▶ **ASSIGNMENT**
When a line of the entries contains the word "computer", report that line.

▶ **RECORDED DATA**
►
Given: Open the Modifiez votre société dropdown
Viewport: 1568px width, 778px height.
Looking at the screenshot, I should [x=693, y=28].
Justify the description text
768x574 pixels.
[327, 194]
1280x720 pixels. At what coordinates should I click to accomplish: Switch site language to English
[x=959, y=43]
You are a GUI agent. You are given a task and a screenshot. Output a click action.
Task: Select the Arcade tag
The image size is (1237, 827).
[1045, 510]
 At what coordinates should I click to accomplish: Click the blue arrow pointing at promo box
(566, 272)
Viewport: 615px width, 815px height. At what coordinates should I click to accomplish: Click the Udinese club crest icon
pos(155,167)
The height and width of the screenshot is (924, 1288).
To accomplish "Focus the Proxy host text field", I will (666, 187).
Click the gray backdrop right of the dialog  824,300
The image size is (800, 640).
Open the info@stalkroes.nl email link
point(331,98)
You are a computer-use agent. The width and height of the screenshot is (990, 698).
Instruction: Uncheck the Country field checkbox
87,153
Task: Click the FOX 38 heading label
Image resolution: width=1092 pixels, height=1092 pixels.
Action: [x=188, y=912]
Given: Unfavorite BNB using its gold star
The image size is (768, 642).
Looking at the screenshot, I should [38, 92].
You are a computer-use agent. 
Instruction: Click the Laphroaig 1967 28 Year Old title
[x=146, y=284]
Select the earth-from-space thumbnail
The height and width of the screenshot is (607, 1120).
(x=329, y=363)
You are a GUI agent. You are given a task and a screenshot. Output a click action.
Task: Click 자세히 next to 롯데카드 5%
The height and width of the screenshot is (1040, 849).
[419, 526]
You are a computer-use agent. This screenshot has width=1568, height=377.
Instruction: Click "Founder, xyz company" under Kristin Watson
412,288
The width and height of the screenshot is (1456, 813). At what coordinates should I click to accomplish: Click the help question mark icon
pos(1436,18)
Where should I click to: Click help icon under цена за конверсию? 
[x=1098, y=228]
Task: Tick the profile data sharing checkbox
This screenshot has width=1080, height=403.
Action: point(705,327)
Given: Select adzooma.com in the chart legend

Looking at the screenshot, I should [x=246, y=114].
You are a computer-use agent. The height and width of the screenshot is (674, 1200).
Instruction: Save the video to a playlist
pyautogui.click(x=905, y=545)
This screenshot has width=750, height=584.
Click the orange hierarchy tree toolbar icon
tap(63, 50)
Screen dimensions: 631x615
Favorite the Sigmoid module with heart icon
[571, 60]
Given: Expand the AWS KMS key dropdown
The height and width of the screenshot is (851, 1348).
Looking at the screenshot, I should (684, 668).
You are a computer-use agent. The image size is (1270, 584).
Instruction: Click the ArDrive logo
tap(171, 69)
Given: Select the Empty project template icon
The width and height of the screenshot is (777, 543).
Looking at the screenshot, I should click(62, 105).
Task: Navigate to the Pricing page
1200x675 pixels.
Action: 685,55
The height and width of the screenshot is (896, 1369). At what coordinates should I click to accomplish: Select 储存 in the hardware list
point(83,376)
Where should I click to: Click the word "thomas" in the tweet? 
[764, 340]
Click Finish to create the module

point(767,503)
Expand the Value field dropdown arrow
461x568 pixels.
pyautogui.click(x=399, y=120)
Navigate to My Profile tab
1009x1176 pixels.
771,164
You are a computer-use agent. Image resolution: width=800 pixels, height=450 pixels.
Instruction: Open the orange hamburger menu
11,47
◄
▶ **FINISHED TASK**
You are a computer-use agent. The width and height of the screenshot is (990, 698).
You are a computer-use agent. 
You are a computer-use agent. This screenshot has width=1568, height=377.
You are a computer-use agent. The height and width of the screenshot is (674, 1200).
You are a computer-use agent. The image size is (1270, 584).
You are a computer-use agent. Image resolution: width=800 pixels, height=450 pixels.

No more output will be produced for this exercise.